Project goal was to detect anomalies of sensor data of a deep learning development server cluster. The cluster consists of high scaled GPU servers and is utilized to process high volumes of data to train machine learning models and neural networks. These kind of processes run normally for several hours. This makes them a bottleneck resource. To gain more information about the general occupancy of the cluster and to get notifications when big training processes are kicked off, a monitoring and anomaly detection solution was needed. Like this automated alerts for major deviation from normal behaviors should be reported to the person in charge via e-mail.
For each server 58 features are recorded every second and stored in a CSV file separated by server. The sensors register several data types for the different hardware components. Differing from capacity, temperature, clock speeds and power consumption they cover all important aspects to evaluate the current workloads and occupancy rates.
Challenges & Solutions
The machine learning model needs to recognize and incorporate trends and notice unexpected trend changes or peaks - that means: the model needs to adjust itself over time. The chosen analytics tool is the highly scalable Elastic Stack. With the Logstash module a real-time pipeline was build up, to directly store the most current data from the log files in an Elasticsearch cluster. Kibana was set up as the interface, which is part of the X-Pack extension.
A direct network access for the log file directories was configured. The most current sensor data is ready to be analyzed with less than a second of delay.
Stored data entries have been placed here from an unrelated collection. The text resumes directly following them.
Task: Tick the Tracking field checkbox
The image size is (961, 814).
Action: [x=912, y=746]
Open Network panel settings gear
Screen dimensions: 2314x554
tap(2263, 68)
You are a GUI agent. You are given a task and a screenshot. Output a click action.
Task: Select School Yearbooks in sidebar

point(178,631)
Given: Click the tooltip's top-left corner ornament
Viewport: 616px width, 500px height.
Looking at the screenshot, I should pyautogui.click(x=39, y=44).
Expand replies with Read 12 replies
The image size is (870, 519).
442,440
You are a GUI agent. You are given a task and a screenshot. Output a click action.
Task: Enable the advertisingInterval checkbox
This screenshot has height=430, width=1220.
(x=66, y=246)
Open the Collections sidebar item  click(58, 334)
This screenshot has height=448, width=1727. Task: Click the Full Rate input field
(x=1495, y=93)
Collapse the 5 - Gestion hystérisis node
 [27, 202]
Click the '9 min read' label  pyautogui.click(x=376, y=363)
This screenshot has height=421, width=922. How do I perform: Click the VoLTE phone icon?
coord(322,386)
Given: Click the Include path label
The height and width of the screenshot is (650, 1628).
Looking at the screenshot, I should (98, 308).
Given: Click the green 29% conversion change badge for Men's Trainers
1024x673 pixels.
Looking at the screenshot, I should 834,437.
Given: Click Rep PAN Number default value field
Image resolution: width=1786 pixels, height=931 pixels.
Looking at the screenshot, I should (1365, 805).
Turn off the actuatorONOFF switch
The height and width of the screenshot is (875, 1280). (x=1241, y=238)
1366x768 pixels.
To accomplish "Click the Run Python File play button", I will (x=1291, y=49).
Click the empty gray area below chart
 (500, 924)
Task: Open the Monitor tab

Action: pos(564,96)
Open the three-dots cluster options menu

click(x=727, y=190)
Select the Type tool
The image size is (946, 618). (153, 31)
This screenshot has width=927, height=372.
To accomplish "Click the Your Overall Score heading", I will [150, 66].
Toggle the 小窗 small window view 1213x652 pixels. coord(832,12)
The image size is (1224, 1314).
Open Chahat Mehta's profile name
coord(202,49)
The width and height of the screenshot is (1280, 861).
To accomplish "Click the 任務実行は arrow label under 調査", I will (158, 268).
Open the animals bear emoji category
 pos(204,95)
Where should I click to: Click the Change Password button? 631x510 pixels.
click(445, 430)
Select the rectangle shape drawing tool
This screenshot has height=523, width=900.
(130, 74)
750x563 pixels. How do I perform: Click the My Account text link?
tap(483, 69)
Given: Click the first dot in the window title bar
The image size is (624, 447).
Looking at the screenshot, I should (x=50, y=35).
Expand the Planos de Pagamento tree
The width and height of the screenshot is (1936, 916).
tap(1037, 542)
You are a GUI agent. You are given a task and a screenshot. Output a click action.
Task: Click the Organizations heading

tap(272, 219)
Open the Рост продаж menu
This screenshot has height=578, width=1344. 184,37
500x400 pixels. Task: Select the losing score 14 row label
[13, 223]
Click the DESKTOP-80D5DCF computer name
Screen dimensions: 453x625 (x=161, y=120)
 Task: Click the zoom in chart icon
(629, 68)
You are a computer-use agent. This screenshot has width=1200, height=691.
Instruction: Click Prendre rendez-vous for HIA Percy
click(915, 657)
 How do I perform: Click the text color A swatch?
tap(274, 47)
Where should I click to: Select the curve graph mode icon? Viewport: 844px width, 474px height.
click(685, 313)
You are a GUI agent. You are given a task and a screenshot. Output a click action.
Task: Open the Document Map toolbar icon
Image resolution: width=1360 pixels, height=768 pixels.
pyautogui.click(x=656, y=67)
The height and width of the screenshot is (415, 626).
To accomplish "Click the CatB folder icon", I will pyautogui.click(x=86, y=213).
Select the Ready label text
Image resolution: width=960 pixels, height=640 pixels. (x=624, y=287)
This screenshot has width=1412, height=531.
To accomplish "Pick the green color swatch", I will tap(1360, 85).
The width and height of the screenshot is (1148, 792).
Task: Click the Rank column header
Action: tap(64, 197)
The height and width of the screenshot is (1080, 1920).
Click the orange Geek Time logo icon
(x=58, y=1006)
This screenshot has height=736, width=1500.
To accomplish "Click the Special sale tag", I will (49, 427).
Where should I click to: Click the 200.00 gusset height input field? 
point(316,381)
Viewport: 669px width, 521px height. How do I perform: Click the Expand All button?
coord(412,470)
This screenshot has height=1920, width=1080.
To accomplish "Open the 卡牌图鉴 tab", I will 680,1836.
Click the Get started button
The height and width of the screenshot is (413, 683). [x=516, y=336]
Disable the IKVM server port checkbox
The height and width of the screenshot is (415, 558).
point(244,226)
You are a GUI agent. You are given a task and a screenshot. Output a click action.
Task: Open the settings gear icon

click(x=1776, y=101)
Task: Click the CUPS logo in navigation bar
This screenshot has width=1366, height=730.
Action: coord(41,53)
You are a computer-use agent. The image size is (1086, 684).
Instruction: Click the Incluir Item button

The Machine Learning Module was configured to monitor several critical sensors and inference trends in the data. It analyzes temperature, clock speeds and capacities for CPU, GPU, RAM and storage components. For exceptional events on server clusters, e-mail alerts for different severity thresholds were configured.
A real-time monitoring tool with a self learning anomaly detection model was implemented. It is configured to automatically send e-mails, for certain severity thresholds of several hardware components. Like this the utilization of the deep learning server cluster can be managed more effectively.